Why IVF Is in Jeopardy in the Post-‘Roe‘ Era
Rewire News Group, August 23, 2022
For people trying to build families through medicine, specifically in vitro fertilization, anti-abortion legislation is another barrier to an already inaccessible source of hope. Injection after injection of hormones, egg retrieval, psychological stress on par with cancer patients, and the persistent, nagging question: Will it work this time? And now this process, which is already riddled with stress and doubt, has become even more stressful and murky. For people with the capacity for pregnancy, the fall of Roe v. Wade means they have been thrust into a world where their reproductive autonomy is sacrificed for embryos, and the damage is far-reaching. For IVF patients, their future is clouded with uncertainty, further financial burden, lower chances of success, and a higher risk of complications. The baby that would make it all worth it in the end is further out of reach. Why anti-abortion laws can affect IV: An IVF cycle starts by inducing ovulation, so doctors can collect multiple eggs.

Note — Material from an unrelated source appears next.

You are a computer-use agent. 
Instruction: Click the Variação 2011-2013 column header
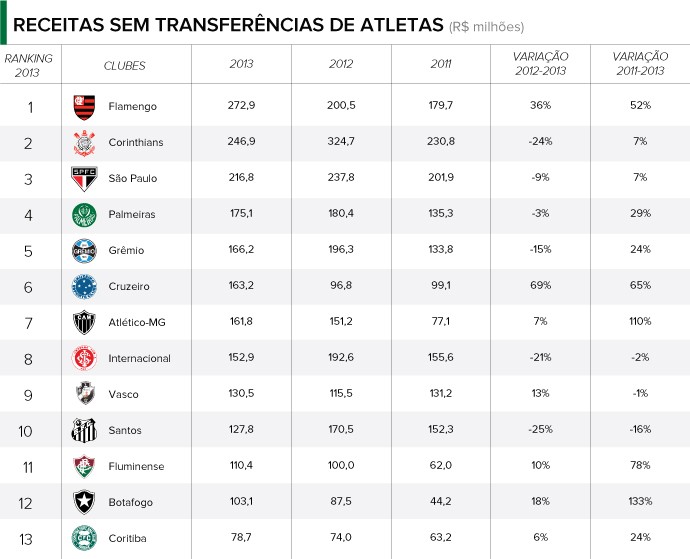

The harvested eggs are fertilized in a lab, resulting in multiple embryos. The embryos are sometimes tested for genetic abnormalities, with doctors only keeping and storing the viable embryos, and discarding the rest. One or more viable embryos are transferred into the uterus. Since this process is heavily centered on embryo creation and disposal, anti-abortion laws are especially concerning for the IVF community. “It could lead to limits being placed on how many eggs can be fertilized, whether embryos can be frozen, genetically tested, and the disposition of embryos if an individual or couple decides they no longer need to use the embryos to conceive or build a family,” said Dr. Lucky Sekhon, board-certified OB-GYN, Reproductive Endocrinologist, and Infertility specialist at RMA of New York. Sean Tipton, chief advocacy and policy officer for the American Society for Reproductive Medicine (ASRM), said the concern is less that the laws are going to overtly restrict or prohibit IVF procedures, but that it might happen accidentally. Thirteen states have passed “trigger” laws that outright ban or severely inhibit abortion care. Because Roe v. Wade was passed before the advent of assisted reproductive technology (ART), many of these laws don’t account for IVF, but their wording may still have inadvertent implications.